-- begin Data provided --

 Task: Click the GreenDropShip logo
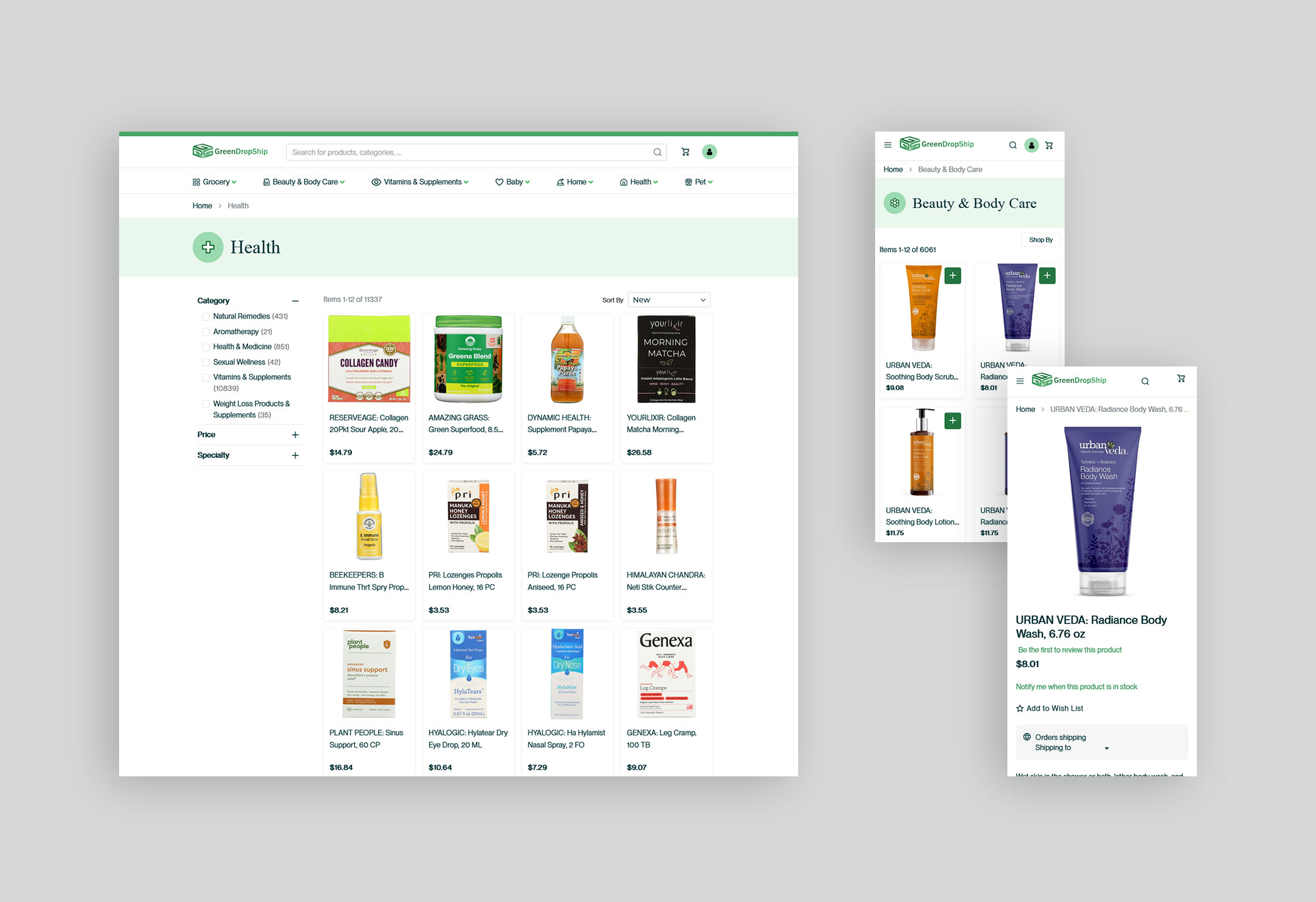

-- end Data provided --
-- begin Data provided --

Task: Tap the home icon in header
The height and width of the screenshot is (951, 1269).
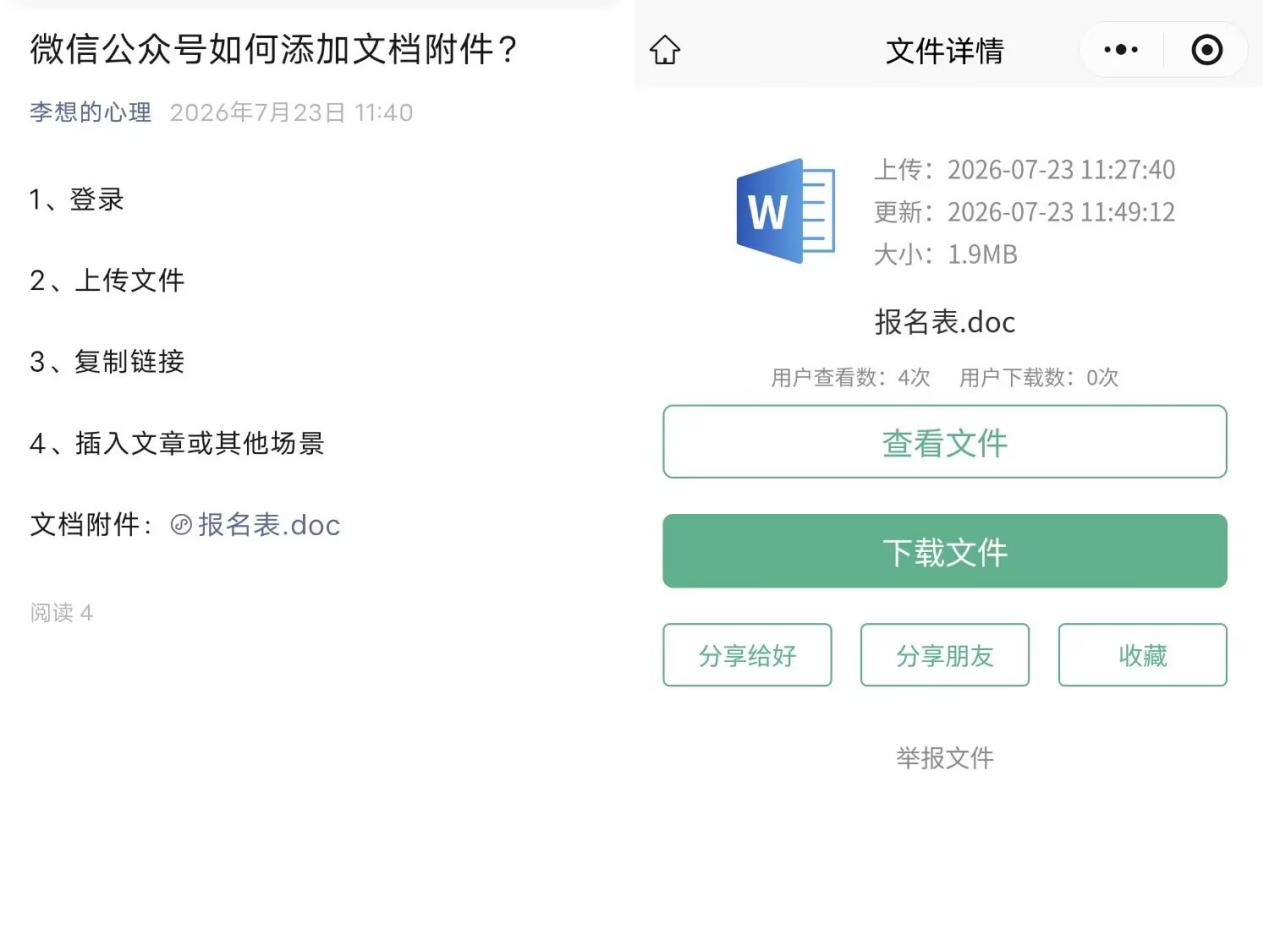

-- end Data provided --
-- begin Data provided --

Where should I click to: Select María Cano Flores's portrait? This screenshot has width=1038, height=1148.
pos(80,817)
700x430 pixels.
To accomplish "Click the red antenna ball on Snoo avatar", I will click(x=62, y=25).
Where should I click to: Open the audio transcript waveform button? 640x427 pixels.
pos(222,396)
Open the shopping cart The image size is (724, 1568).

-- end Data provided --

### What the task requires
Lay out the lines from the one containing "Where should I click to: Select" to the one containing "Open the shopping" as a numbered list, leaving out any blank lines.

### Output of the task
1. Where should I click to: Select María Cano Flores's portrait? This screenshot has width=1038, height=1148.
2. pos(80,817)
3. 700x430 pixels.
4. To accomplish "Click the red antenna ball on Snoo avatar", I will click(x=62, y=25).
5. Where should I click to: Open the audio transcript waveform button? 640x427 pixels.
6. pos(222,396)
7. Open the shopping cart The image size is (724, 1568).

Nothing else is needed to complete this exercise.